Are Mammograms Overdiagnosing Breast Cancer?
A new study finds that while mammograms detect more early-stage breast cancers, they have only a small impact on reducing cancer deaths.
--by Suzanne Boothby
For the past 30 years, the medical community has promoted early detection of breast cancer through screening as one of the best ways to reduce the number of deaths from breast cancer. But a new study says the impact has not been as effective as once hoped.
The latest research published in The New England Journal of Medicine found that mammogram screenings account for nearly a third of all newly diagnosed breast cancers, but that screening has only a small effect on the rate of death from breast cancer.
Early detection can lead to earlier treatment and help head off the cancer before it spreads. But it can also result in over-diagnosis and over-treatment, which exposes more women to the adverse effects of cancer therapy.
“We estimate that breast cancer was over-diagnosed (i.e., tumors were detected on screening that would never have led to clinical symptoms) in 1.3 million U.S. women in the past 30 years,” the study authors wrote.
In 2008, breast cancer was over-diagnosed in more than 70,000 women, accounting for 31 percent of all breast cancers diagnosed, according to the study.
The Expert Take
“Breast cancer over-diagnosis is a complex and sometimes contentious issue,” study authors Archie Bleyer, M.D., and H. Gilbert Welch, M.D., M.P.H. wrote. “Ideally, reliable estimates about the magnitude of over-diagnosis would come from long-term follow-up after a randomized trial.”
Still, their study raises questions about the value of mammography screening.
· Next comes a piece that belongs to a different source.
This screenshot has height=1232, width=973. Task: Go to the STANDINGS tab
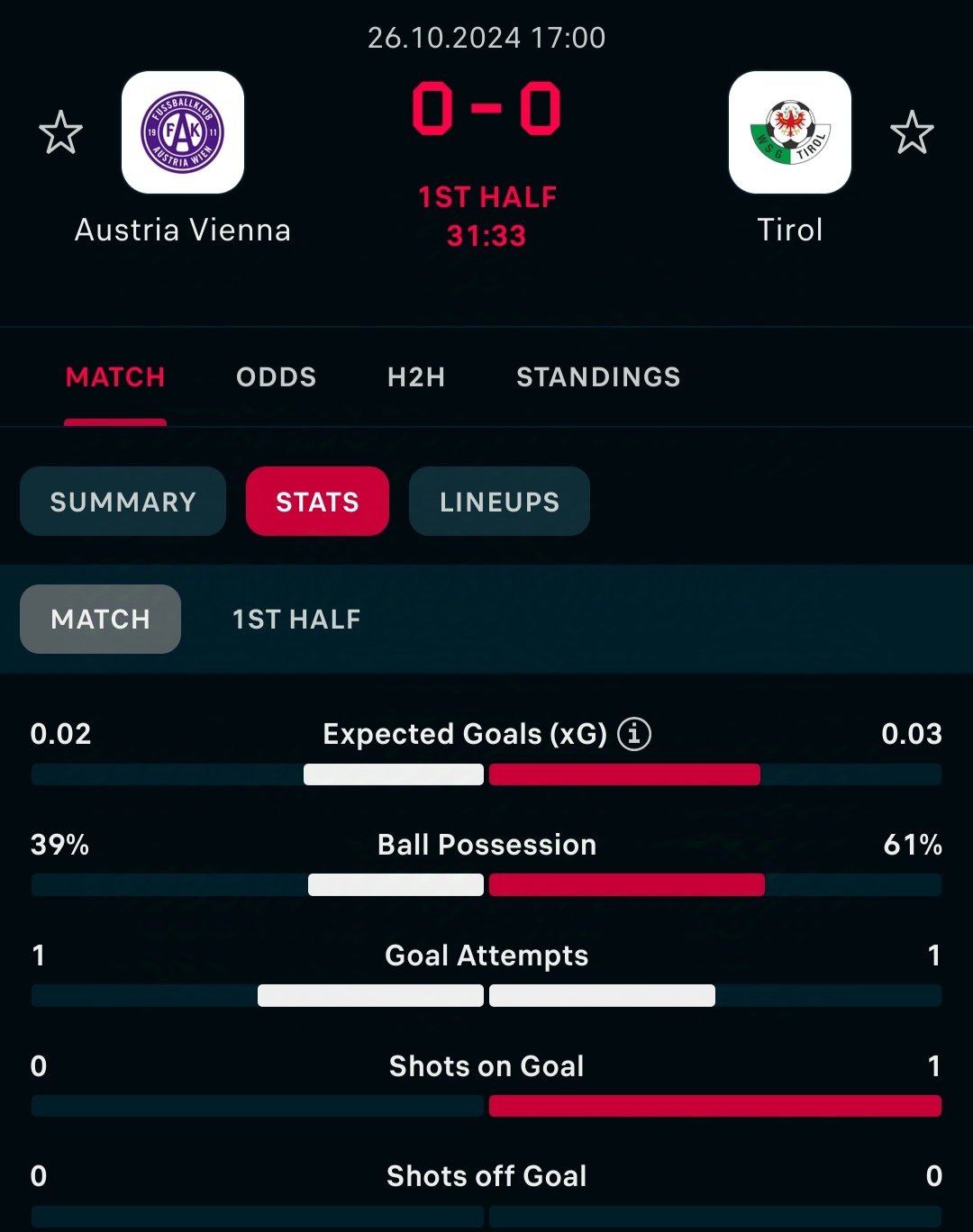pyautogui.click(x=598, y=376)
“It clarifies that the benefit of mortality reduction is probably smaller, and the harm of over-diagnosis probably larger, than has been previously recognized,” they wrote.
Source and Method
Researchers examined screening mammography in women 40 years old and older using available national data. They incorporated surveillance, epidemiology, and end results data to examine trends from 1976 through 2008 in the incidence of early-stage breast cancer and late-stage breast cancer.
The researchers found substantial over-diagnosis of breast cancer and only a small reduction in the rate of death from breast cancer since mammograms were first introduced. The authors said their study does not answer the question of whether or not women should be screened for breast cancer, but it does invite further study.
The National Cancer Institute recommends that women ages 40 and older should have a mammogram every one to two years, and women with a higher than average risk of cancer should talk to their health care providers about when to begin screening and how often to get tested.
A 2011 study in Norway examined the effect of mammography screening on surgical treatment for breast cancer and found that screening was associated with a noticeable increase in rates of breast cancer surgery in women ages 50 to 69.
A comprehensive Swedish study, also published in 2011, found that mammography screening for women ages 40 to 49 was effective at reducing breast cancer mortality.